- _Excerpt to read_
....

How to nest the output of FindRoot in a table of Derivative evaluations?

Question

I am using ParametericNDSolveValue to numerically solve an ODE system, which I then use to find the definite integral of one of the variables in the solution for different values of a parameter. Here is a simpler (and faster!) version of my code:

eqns={y''[t] + d y[t] == 3 a Sin[y[t]], y[0] == y'[0] == 1};
pfun[din_]:=ParametricNDSolveValue[eqns/.{d-> din}, With[{b=1},b NIntegrate[y[t],{t,0,5}]],{t,0,5},{a}];

which if plotted for three values of "d" looks like this

I am using FindRoot to find the "a" values at which these curves meet the line y=3.

....

- _Given entries_
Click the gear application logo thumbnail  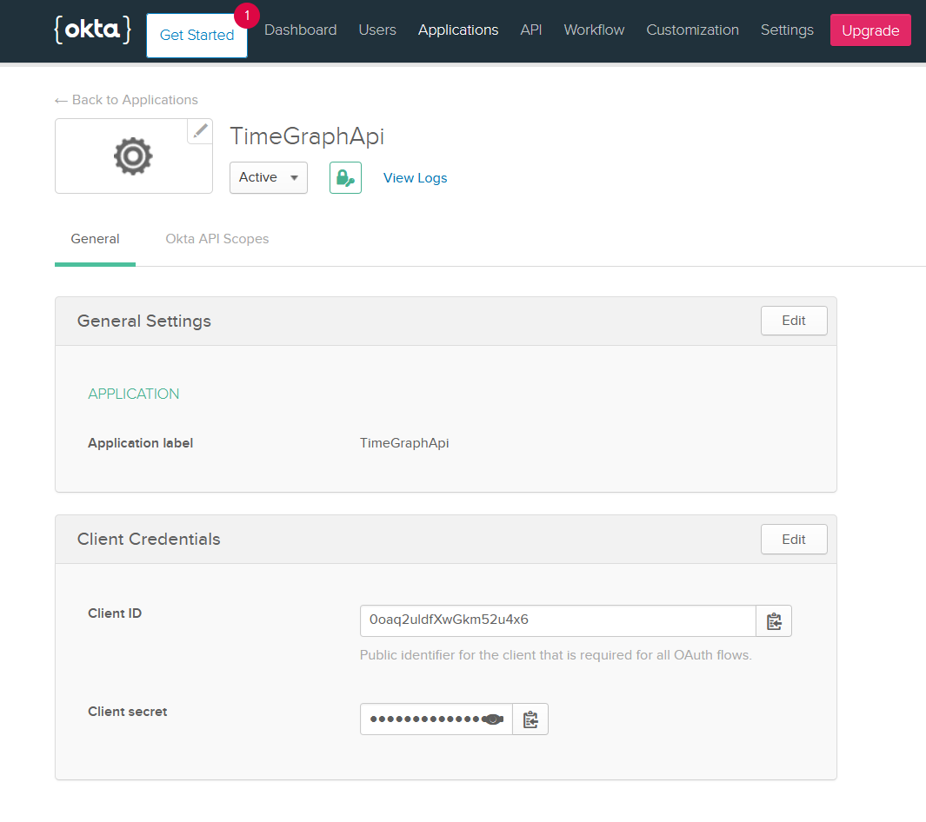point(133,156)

....

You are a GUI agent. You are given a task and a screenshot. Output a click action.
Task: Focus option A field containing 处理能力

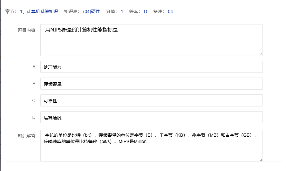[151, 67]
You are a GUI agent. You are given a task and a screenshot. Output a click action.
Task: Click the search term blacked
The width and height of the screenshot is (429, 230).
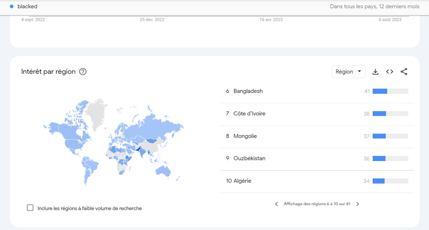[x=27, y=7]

....

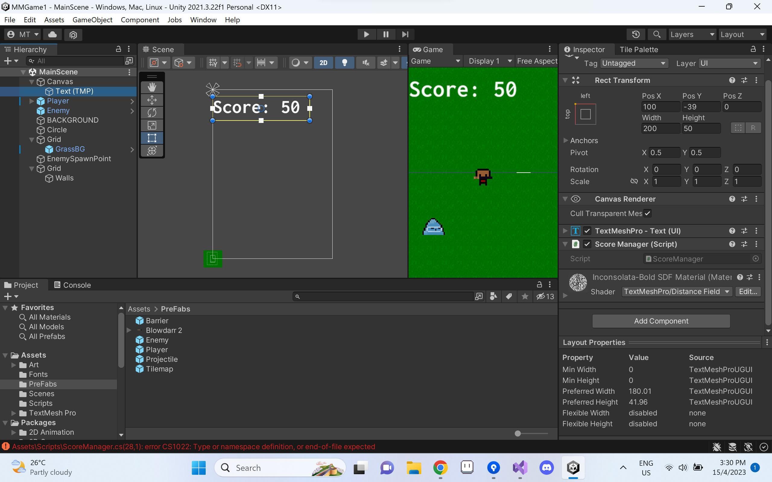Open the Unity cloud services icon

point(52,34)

....

- _Written tasks_
• a. Transcribe the passage of the FindRoot post starting with "I am using ParametericNDSolveValue" and going on through "the line y=3.".
• b. According to the FindRoot post, what does the poster use FindRoot to find?
The lines are not needed for this work.

- _Written responses_
• a.
I am using ParametericNDSolveValue to numerically solve an ODE system, which I then use to find the definite integral of one of the variables in the solution for different values of a parameter. Here is a simpler (and faster!) version of my code:

eqns={y''[t] + d y[t] == 3 a Sin[y[t]], y[0] == y'[0] == 1};
pfun[din_]:=ParametricNDSolveValue[eqns/.{d-> din}, With[{b=1},b NIntegrate[y[t],{t,0,5}]],{t,0,5},{a}];

which if plotted for three values of "d" looks like this

I am using FindRoot to find the "a" values at which these curves meet the line y=3.

• b. The "a" values at which the curves meet the line y=3.